Members of the legion, along with law enforcement officers from across the East Coast, gathered to the accolades of hundreds of school children lining state Route 8 outside the legion hall waving American flags. The heavy fog Friday morning delayed county schools opening, but families still managed a good turnout to cheer on the convoy.
Wreaths were provided by Morrill and Karen Worchester of the Worchester Wreath Company in Maine for the 10th year to be placed on every grave at Arlington National Cemetery. A donation also was given to Post 278 to ensure almost 92 percent of the costs for wreaths for next year.
“We did something that felt good for our family, but this isn’t about us, it’s about you,” Karen Worchester said. “People like those in the American Legion are Wreaths Across America and that convoy connects the dots. Any naysayers who talk about that this country is or what it can be should see what’s happening here.”
Worchester said that Wreaths Across America is more than just about the yearly pilgrimage to Arlington National Cemetery. Throughout the trip, she noted the numerous people that have approached the family are surprised by the number of the fallen soldiers honored.
Aside members of the military, members of the legion also took time to honor fallen police officers, naming those lost in and out of the line of duty. Among the departments in attendance were the Westbrook police in Maine, police from Montgomery County and the Queen Anne’s County Sheriff’s Office.
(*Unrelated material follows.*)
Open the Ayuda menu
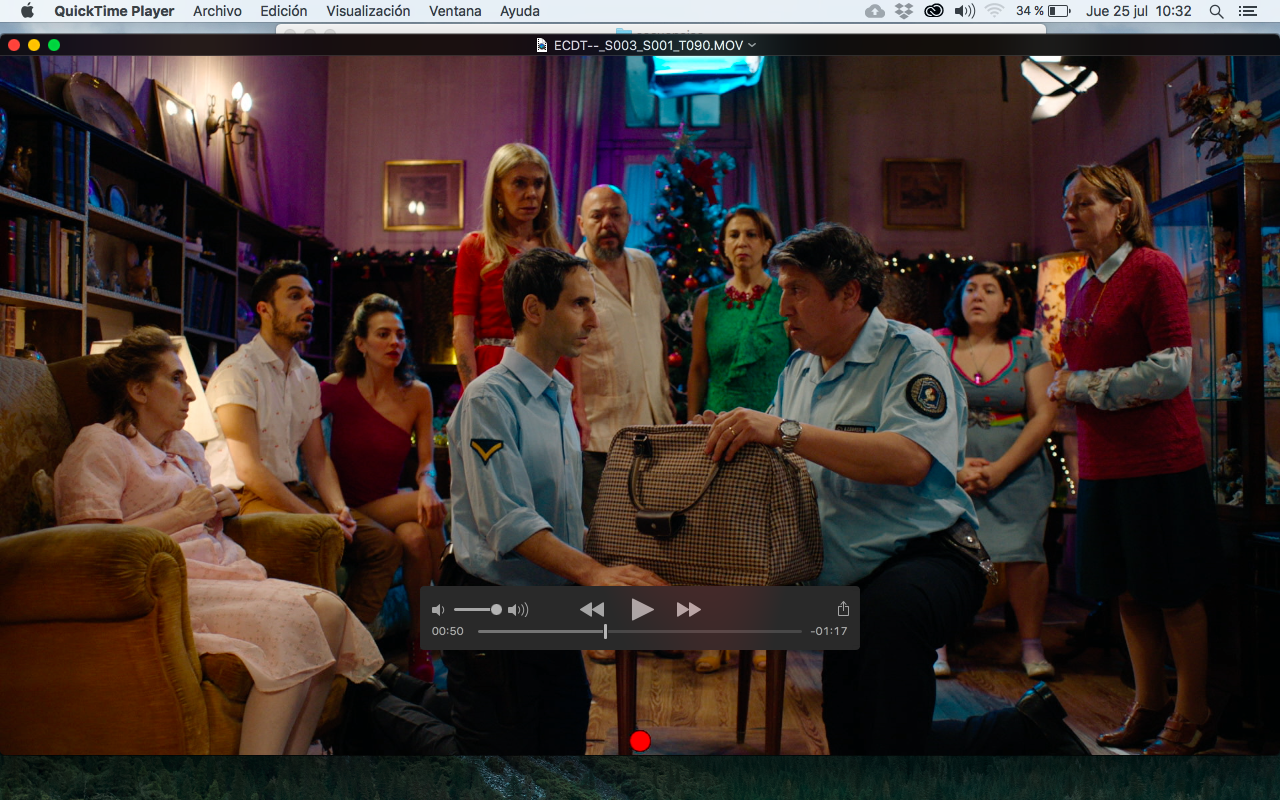 (520, 11)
“If you don’t tear up when you see all these people outside and these kids, you know what it’s all about,” post officer Ron Mcginn said. “We hope that continues on and we can’t forget those veterans here and those across the ocean in places like Normandy where people don’t visit them. We’re going to keep it going and include every (grave).”
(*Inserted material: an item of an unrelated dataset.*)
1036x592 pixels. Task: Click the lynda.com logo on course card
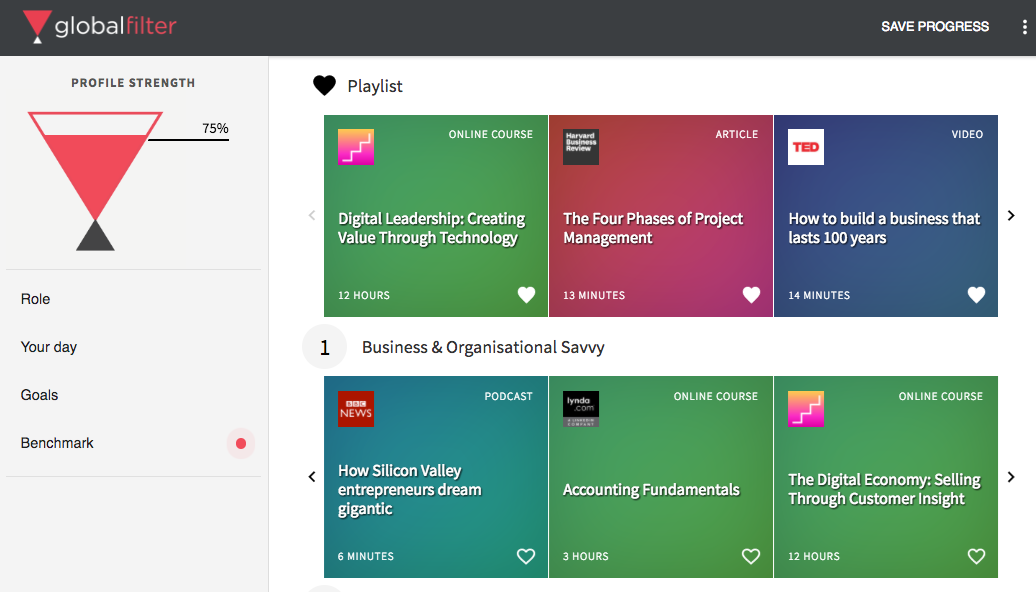coord(581,409)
The legion provided members of the convoy with dinner Thursday and breakfast Friday, plus a bag lunch for each person for the road.
Plans included an escort to the Capital Plaza Mall and then a ceremony at the Pentagon. Then patrons went to the Vietnam Memorial, Korean War Memorial, World War II Memorial.
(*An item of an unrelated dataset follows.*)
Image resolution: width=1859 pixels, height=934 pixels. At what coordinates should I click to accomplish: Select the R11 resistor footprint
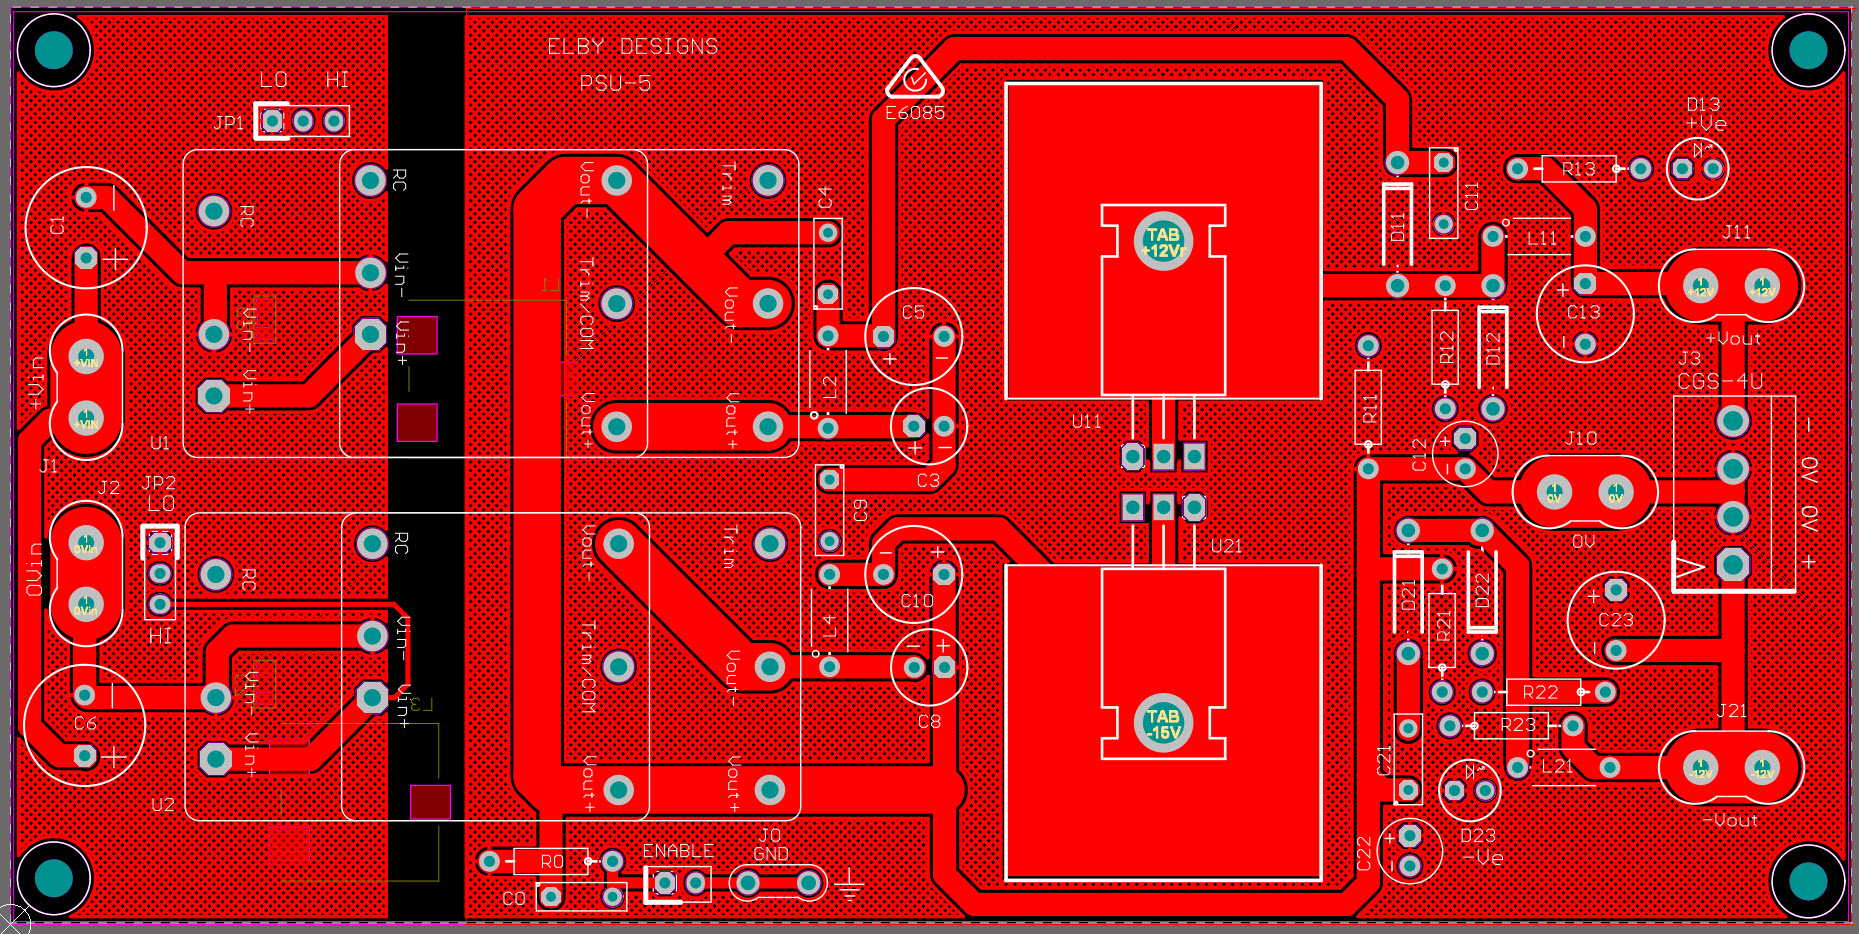tap(1368, 407)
In 2008, over 300 locations held wreath-laying ceremonies in every state, Puerto Rico and 24 overseas cemeteries. Over 100,000 wreaths were placed on veterans’ graves. More than 60,000 volunteers participated. That same year, Dec. 13, 2008 was unanimously voted by Congress as “Wreaths Across America Day.”
In 2014, Wreaths Across America and its national network of volunteers laid more than 700,000 memorial wreaths at 1,000 locations in the United States and beyond, including ceremonies at the Pearl Harbor Memorial, as well as Bunker Hill, Valley Forge and the sites of the Sept. 11 attacks.
This was accomplished with help from 2,047 fundraising groups, corporate contributions, and donations of trucking, shipping, and thousands of helping hands. The organization’s goal of covering Arlington National Cemetery was met in 2014 with the placement of 226,525 wreaths.
The wreath-laying is still held annually, on the second or third Saturday of December. The annual pilgrimage from Harrington, Maine, to Arlington National Cemetery has become known as the world’s largest veterans’ parade, stopping at schools, monuments, veterans’ homes and communities all along the way.
From left, American Legion Post 278 officer Ron Mcginn, Karen Worchester of Worchester Wreath Company, American Legion Post 278 officer Nikki Randolph, and Morrill Worchester of Worchester Wreath Company celebrate the donation to the legion to continue contributing to the charity.
Queen Anne’s County Sheriff Gary Hofmann, center, and County Commissioner Chris Corchiarino, third from left, greet students along the road as they wait for the convoy to pass.
The Wreaths Across America convoy departs for Arlington National Cemetery Friday morning, Dec. 14.
Police escorts were welcomed by students and members of the public waving flags and cheering as the convoy began.